The People's Party accused Quwatli of nepotism, centralized administration, and favoritism toward the people of Damascus. The party was funded and supported by the commercial class in Aleppo and administered by Rushdi al-Kikhya and Nazim al-Qudsi. Its main objective was to create a healthy democracy in Syria and merge Syria and neighboring Iraq into one state.

In 1947, Barmada became a deputy for Aleppo in the Syrian Parliament. In 1949, he became the President of the Aleppo Lawyers Syndicate for less than one year; and in June 1950, Nazim al-Qudsi became prime minister and appointed him minister of interior. Barmada voiced his opposition to having a military officer serving in cabinet and called for the resignation of General Fawzi Selu, the minister of defense. He constantly clashed with Selu and tried to prevent him from controlling the gendarmerie, claiming that if he lost, the civilian government would lose all ability to enforce its will throughout the country. When Selu got his way and assumed control of the armed units, Barmada resigned from office in protest. He spoke out against the military regime of President Adib al Shishakli, who came to power in November 1951. Shishakli outlawed all political parties, including the People's Party.
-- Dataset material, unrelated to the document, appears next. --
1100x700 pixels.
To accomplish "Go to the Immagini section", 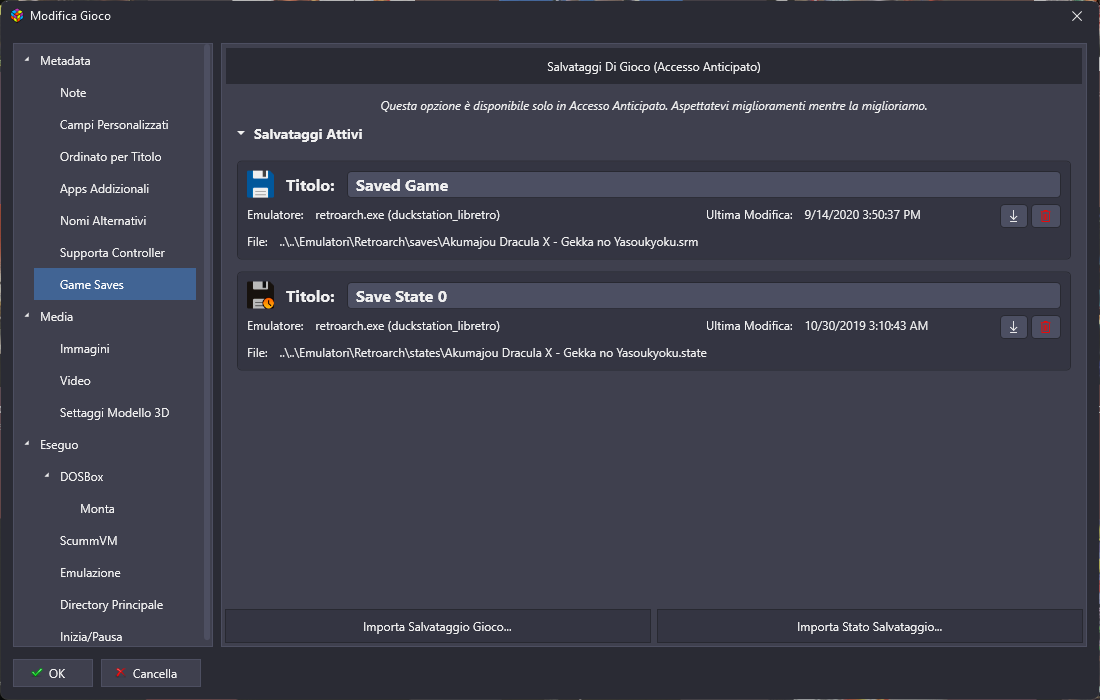I will coord(85,349).
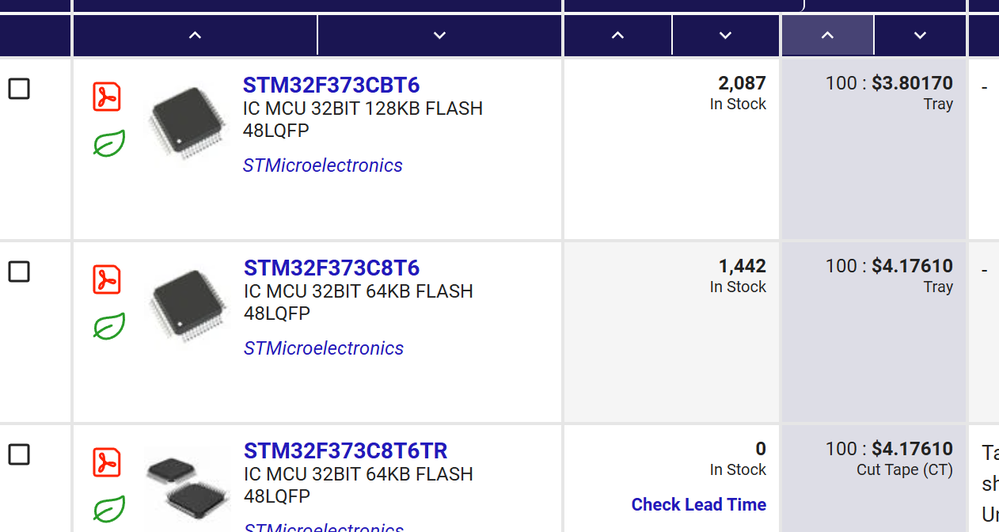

Barmada was arrested and incarcerated in the Mezzah prison in Damascus. When Shishakli was overthrown by a military coup in February 1954, Barmada was released from jail and appointed minister of defense in the cabinet of Prime minister Said al-Ghazzi.

In the second half of the 1950s, Barmada opposed the socialist policies of President Gamal Abdel al Nasser of Egypt and his meddling in the domestic affairs of Syria. In 1955, Shukri al-Quawatli was re-elected president and transformed Syria into an Egyptian satellite. He made friends with Nasser's allies in Eastern Europe and appointed socialist leaders to prominent positions in government. Barmada worked against him and called for a break from Egyptian influence.

In 1958, Syria and Egypt merged to form the United Arab Republic (UAR) and Barmada voiced his opposition to the new regime. Barmada was sidelined during the UAR era and supported the coup d'état that toppled it in September 1961. He joined a group of disgruntled politicians and drafted the 'secession' manifesto, declaring Syria's permanent break from the UAR and accusing Nasser of having established a dictatorship in Syria, but refused to form the first post-UAR government. He then allied himself with the post-union administration of his long-time friend and party comrade, Nazim al-Qudsi.

In December 1961, Barmada became minister of defense in the cabinet of Prime Minister Maarouf al-Dawalibi, and in March 1962, he became deputy to prime minister Bashir al-Azma. He also served as minister of education in the independent cabinet of Khalid al-Azm. From 1961 to 1963, Barmada served as a deputy for Aleppo in parliament.

In March 1963, Barmada's civil rights were terminated. He retired from political life and worked at his legal practice in Damascus.

In 1976, Barmada co-founded the human rights association in Syria. In 1980, he was arrested for 45 days by the Syrian authorities. Barmada suffered from poor health, apparently resulting from a chronic ailment he suffered following a previous spell of imprisonment in 1982 .

== Personal life ==
He married Fatima Barmada and had six children: Warka, Hassan, Jihad, Hala, Nour, and Assad.

== Death ==
He died on 16 August 1988 in Damascus, Syria.